2021 Dutch IMO TST, 1
Let $\Gamma$ be the circumscribed circle of a triangle $ABC$ and let $D$ be a point at line segment $BC$. The circle passing through $B$ and $D$ tangent to $\Gamma$ and the circle passing through $C $and $D$ tangent to $\Gamma$ intersect at a point $E \ne D$. The line $DE$ intersects $\Gamma$ at two points $X$ and $Y$ . Prove that $|EX| = |EY|$.
2003 Switzerland Team Selection Test, 2
In an acute-angled triangle $ABC, E$ and $F$ are the feet of the altitudes from $B$ and $C$, and $G$ and $H$ are the projections of $B$ and $C$ on $EF$, respectively. Prove that $HE = FG$.
1995 All-Russian Olympiad Regional Round, 11.7
Circles $S_1$ and $S_2$ with centers $O_1$ and $O_2$ respectively intersect at $A$ and $B$. Ray $O_1B$ meets $S_2$ again at $F$, and ray $O_2B$ meets $ S_1$ again at $E$. The line through $B$ parallel to $ EF$ intersects $S_1$ and $S_2$ again at $M$ and $N$, respectively. Prove that $MN = AE +AF$.
1992 All Soviet Union Mathematical Olympiad, 571
$ABCD$ is a parallelogram. The excircle of $ABC$ opposite $A$ has center $E$ and touches the line $AB$ at $X$. The excircle of $ADC$ opposite $A$ has center $F$ and touches the line $AD$ at $Y$. The line $FC$ meets the line$ AB$ at $W$, and the line $EC$ meets the line $AD$ at $Z$. Show that $WX = YZ$.
2004 Mexico National Olympiad, 3
Let $Z$ and $Y$ be the tangency points of the incircle of the triangle $ABC$ with the sides $AB$ and $CA$, respectively. The parallel line to $Y Z$ through the midpoint $M$ of $BC$, meets $CA$ in $N$. Let $L$ be the point in $CA$ such that $NL = AB$ (and $L$ on the same side of $N$ than $A$). The line $ML$ meets $AB$ in $K$. Prove that $KA = NC$.
2010 Contests, 1a
The point $P$ lies on the edge $AB$ of a quadrilateral $ABCD$.
The angles $BAD, ABC$ and $CPD$ are right, and $AB = BC + AD$.

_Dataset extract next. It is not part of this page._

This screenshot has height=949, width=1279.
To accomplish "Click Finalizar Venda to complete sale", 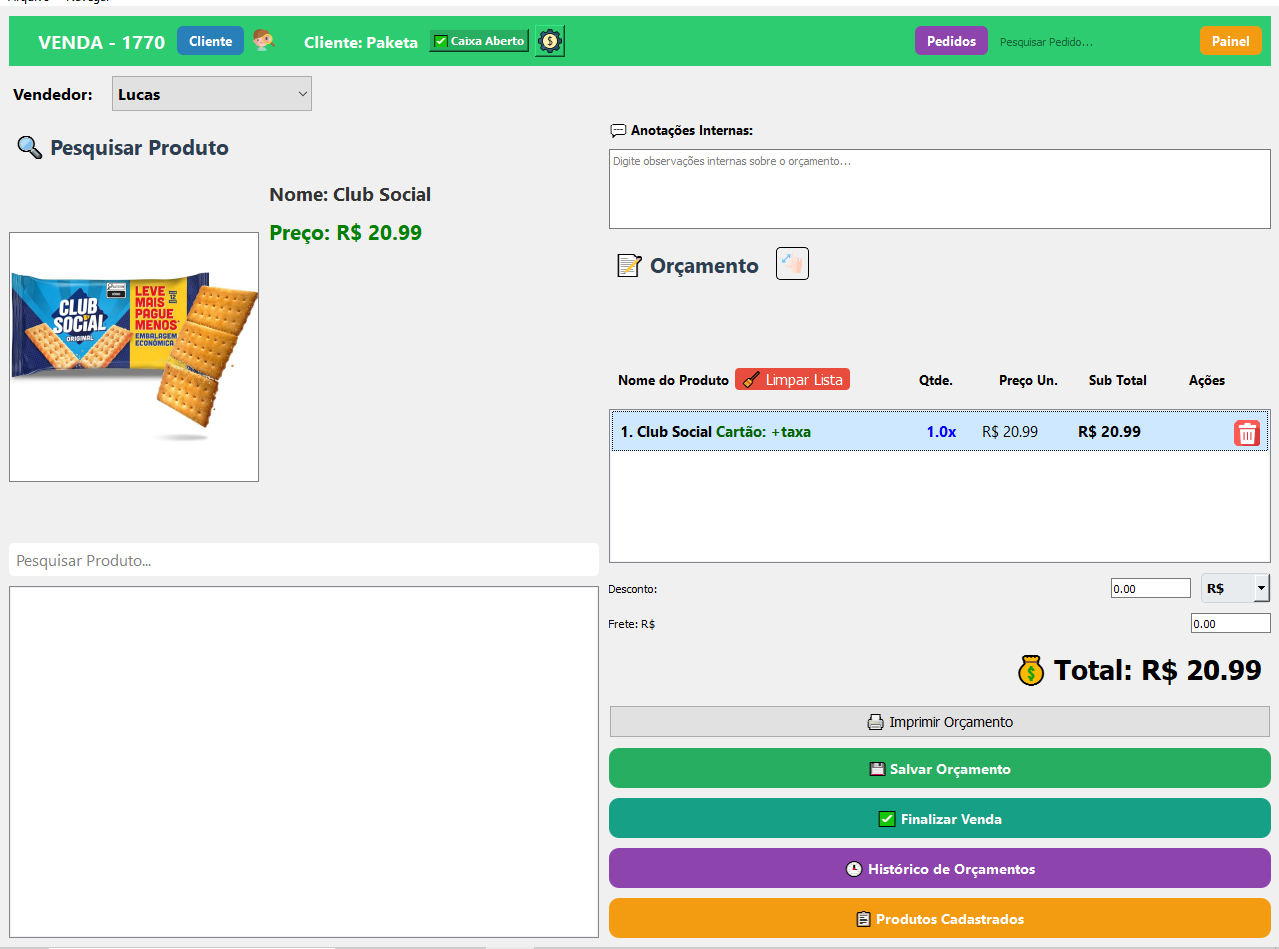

Show that $BC = BP$ or $AD = BP$.
2003 Junior Balkan Team Selection Tests - Moldova, 7
The triangle $ABC$ is isosceles with $AB=BC$. The point F on the side $[BC]$ and the point $D$ on the side $AC$ are the feets of the the internals bisectors drawn from $A$ and altitude drawn from $B$ respectively so that $AF=2BD$. Fine the measure of the angle $ABC$.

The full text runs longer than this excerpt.